» Supplied material
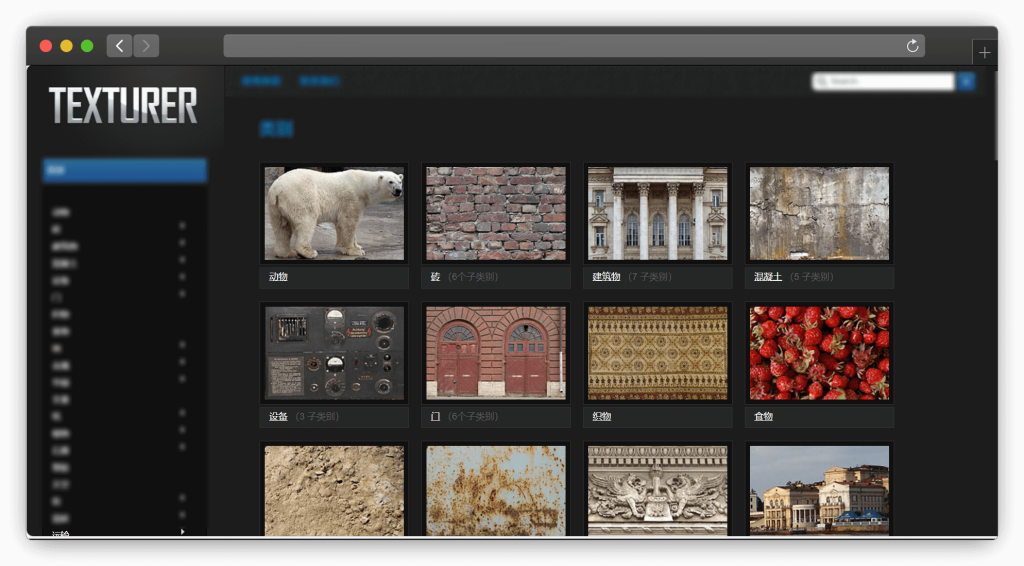Open the 建筑物 category link
Screen dimensions: 1024x566
coord(606,277)
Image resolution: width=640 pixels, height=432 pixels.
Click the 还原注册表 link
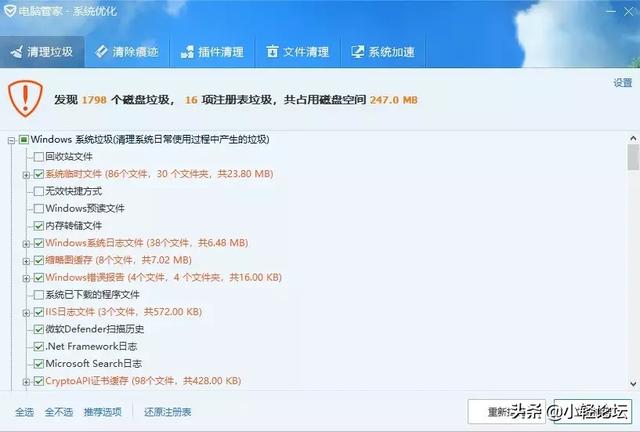[167, 412]
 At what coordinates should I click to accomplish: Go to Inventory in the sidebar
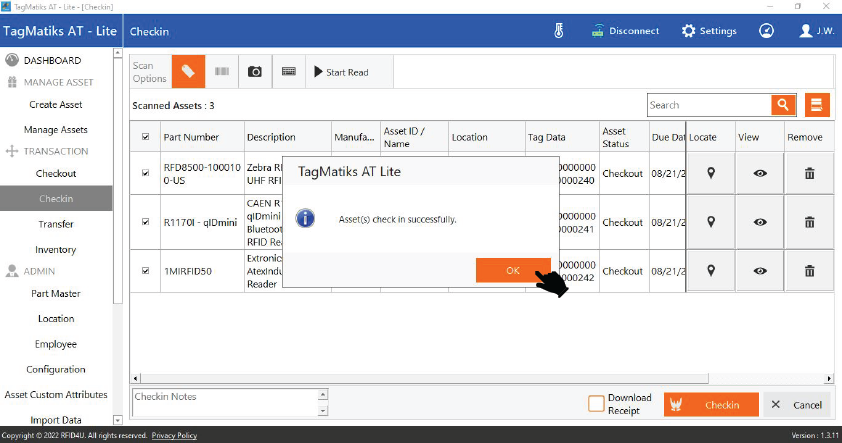(56, 250)
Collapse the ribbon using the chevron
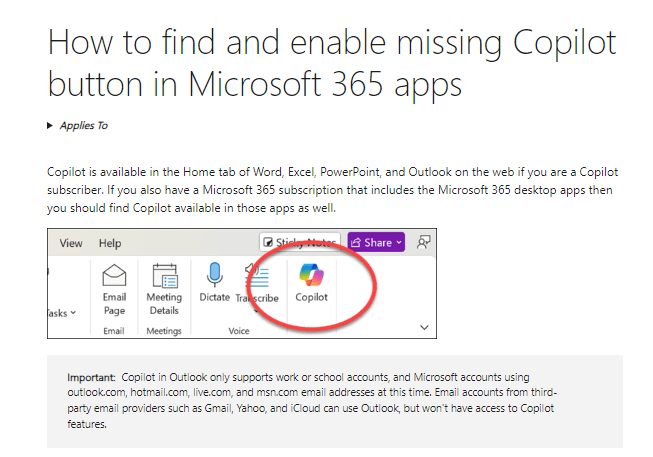 pyautogui.click(x=424, y=327)
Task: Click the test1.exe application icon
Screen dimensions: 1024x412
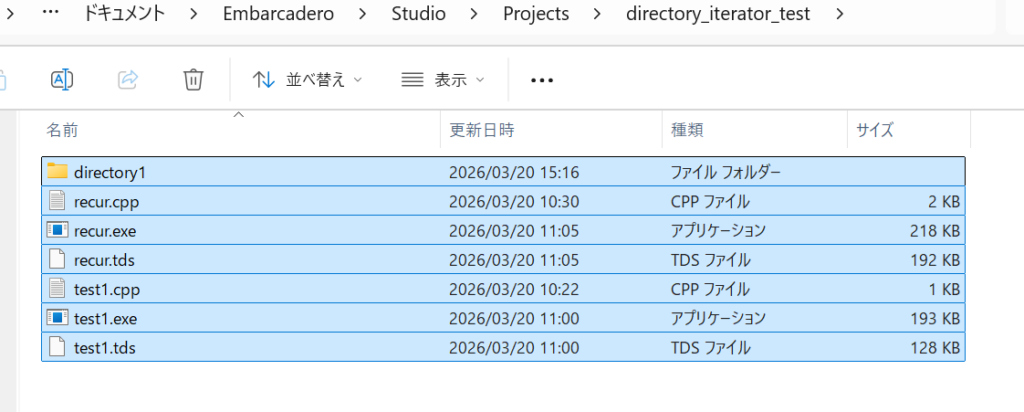Action: point(57,318)
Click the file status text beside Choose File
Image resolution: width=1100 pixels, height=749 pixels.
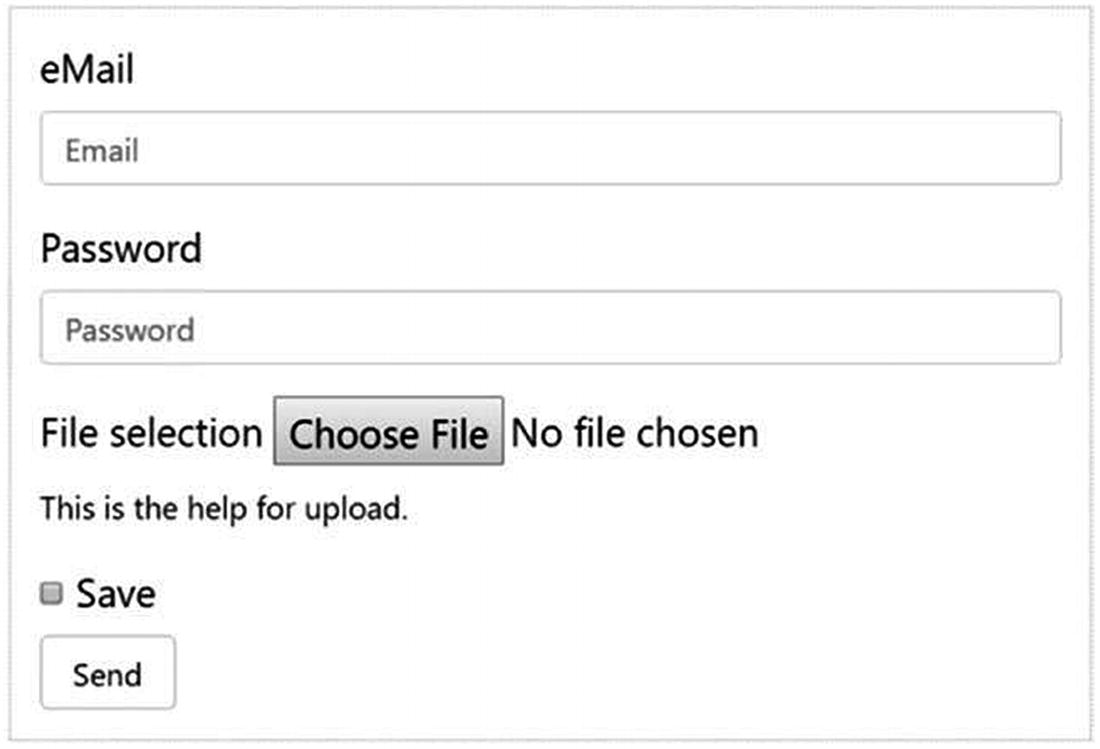pos(635,433)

» To do
Find the line containing "Click the 还原注册表 link", then extract it and every line after it to the end of the data above, exactly and nothing else, without pictures.

» Response below
Click the 还原注册表 link
[167, 412]
 At what coordinates should I click to accomplish: Go to Inventory in the sidebar
(56, 250)
Collapse the ribbon using the chevron
 pyautogui.click(x=424, y=327)
Task: Click the test1.exe application icon
Screen dimensions: 1024x412
Action: point(57,318)
Click the file status text beside Choose File
Image resolution: width=1100 pixels, height=749 pixels.
pos(635,433)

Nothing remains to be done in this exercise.